I can’t wait for the Year of the Fire Rooster to begin if only for selfish reasons:  my love life is forecasted to improve.  Regardless of my doubts that it could get any worse, this is an affirmation I’m prepared to back 110%.

Not that I’m ungrateful the opportunities to clear away obstacles and build better foundations that the Year of the Monkey bestowed.  The Yellowstone job was one manifestation of this energy; others have been instruments for deeply personal work.

One encounter occurred toward the end of November.  Whether our meeting was random or fated isn’t relevant; what matters is the meaning I grasped.  I think one of the tarot cards in the reading that Vito did for me summed it up best:  he was a magician sent with a message that I too am magician.

There were other elements of what he revealed to me that I don’t want to disclose except to say that even if you’re a magician, there’s a lot of hard work involved.  One of my tasks was to use my meditation to go back to the year when I was 8 years old.  I was to do this every day for 2 weeks and see what it brought up.

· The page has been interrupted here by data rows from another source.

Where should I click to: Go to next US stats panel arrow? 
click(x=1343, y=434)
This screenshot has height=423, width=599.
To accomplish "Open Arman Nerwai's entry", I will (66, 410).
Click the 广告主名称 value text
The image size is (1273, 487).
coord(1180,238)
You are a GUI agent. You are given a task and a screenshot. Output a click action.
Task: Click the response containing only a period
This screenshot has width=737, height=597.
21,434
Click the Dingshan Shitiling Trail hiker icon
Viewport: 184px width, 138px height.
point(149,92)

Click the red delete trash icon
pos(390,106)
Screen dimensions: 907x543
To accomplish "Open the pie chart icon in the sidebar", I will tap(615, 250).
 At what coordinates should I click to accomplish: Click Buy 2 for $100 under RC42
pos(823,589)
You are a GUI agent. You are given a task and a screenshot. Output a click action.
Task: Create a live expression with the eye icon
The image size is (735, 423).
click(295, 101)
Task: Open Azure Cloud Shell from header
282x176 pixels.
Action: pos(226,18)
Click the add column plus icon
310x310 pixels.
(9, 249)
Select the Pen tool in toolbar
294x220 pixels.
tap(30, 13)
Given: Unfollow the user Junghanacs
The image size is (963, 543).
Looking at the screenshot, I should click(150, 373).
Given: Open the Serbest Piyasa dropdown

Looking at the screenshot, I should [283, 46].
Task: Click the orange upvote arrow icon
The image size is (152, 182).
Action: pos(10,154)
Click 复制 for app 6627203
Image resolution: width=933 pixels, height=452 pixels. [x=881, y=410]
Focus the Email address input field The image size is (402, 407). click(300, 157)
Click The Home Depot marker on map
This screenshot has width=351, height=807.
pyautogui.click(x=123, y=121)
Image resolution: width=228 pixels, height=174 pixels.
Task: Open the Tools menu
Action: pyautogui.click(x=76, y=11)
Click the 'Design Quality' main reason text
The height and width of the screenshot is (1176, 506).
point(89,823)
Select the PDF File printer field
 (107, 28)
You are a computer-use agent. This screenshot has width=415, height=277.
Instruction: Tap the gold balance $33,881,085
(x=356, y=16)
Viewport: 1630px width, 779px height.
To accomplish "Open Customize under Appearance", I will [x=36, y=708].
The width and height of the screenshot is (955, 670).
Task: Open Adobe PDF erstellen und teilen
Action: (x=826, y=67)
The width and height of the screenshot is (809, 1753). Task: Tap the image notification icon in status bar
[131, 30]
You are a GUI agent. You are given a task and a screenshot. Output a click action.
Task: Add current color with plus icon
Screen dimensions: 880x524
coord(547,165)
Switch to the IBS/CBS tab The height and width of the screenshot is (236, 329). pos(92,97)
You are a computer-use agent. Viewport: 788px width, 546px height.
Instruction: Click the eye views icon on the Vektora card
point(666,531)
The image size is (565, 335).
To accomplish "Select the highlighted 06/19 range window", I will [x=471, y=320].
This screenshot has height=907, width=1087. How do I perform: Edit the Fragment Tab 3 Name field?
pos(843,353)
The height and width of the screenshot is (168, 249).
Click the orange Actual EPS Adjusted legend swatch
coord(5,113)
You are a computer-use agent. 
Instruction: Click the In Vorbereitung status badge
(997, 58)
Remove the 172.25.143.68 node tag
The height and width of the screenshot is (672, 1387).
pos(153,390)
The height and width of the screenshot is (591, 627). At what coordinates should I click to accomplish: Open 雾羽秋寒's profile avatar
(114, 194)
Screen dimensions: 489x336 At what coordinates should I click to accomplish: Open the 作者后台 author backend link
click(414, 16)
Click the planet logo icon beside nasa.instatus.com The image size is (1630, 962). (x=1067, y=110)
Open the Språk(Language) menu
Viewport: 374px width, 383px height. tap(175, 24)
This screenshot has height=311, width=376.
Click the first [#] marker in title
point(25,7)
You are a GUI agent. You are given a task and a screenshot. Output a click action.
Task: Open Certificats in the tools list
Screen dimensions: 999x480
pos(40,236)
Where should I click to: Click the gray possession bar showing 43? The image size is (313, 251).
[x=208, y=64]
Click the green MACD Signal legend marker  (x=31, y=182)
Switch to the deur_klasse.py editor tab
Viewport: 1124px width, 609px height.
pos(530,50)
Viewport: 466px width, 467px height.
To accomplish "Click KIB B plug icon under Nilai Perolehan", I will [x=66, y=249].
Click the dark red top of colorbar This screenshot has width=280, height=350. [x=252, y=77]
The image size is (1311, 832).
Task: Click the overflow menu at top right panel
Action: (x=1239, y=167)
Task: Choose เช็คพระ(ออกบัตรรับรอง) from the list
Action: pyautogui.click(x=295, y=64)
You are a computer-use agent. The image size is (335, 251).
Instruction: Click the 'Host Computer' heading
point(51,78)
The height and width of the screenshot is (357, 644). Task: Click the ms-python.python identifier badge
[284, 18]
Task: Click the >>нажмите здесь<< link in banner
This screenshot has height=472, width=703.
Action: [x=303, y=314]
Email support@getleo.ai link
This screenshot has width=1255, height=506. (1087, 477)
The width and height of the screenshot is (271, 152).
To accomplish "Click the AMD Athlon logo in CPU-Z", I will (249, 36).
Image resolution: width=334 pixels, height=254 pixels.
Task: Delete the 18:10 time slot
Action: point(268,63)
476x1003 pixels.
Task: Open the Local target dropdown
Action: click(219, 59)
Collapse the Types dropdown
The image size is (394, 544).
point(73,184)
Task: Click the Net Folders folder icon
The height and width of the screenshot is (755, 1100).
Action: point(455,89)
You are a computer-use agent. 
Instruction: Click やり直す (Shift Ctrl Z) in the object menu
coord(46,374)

Vito guided me through the first meditation, and I repeated the steps each time thereafter.  I would walk down the street toward my house, stand at the door, walk inside, stop to say hello to my father and my mother, then walk up to my bedroom.  And there my 8 year old self would be waiting.  I would hug her and tell her I loved her, then ask if she wanted to take a walk.  As we left the house, holding hands, I would look back occasionally and watch the house grow smaller and smaller until it disappeared.  Then she and I would go to the edge of Lake Yellowstone, the most beautiful natural setting I could think of, and I would listen as she talked.

I did recover quite a bit about how I experienced that year and those surrounding it.  But what stands out most in my mind now is how much that little girl was waiting for someone to show up for her.  Just as I needed to bring back information from the past, she was waiting for a message from the future.

This morning I thought of her again, waiting for me in her bedroom.  What could I tell her that would help her to get through not only the most terrifying year of her life but all the other gut-wrenching times to come?  Would she despair, knowing that her marriage failed, that she never had children, that her career was punctuated by starts and stops?

“You will have amazing adventures and visit beautiful places.  You will feel in your heart and in your bones how much pleasure the natural world provides and you will create a life that lives in harmony with it,” I tell her now.  “But most importantly, you will have friends who truly love you.  They will show up for you when you need them.”

I can see her lift her tear-stained face and give me a small, brave nod.  Then the realization of how much that will sustain her will light up her eyes and finally her lips will curve into a smile.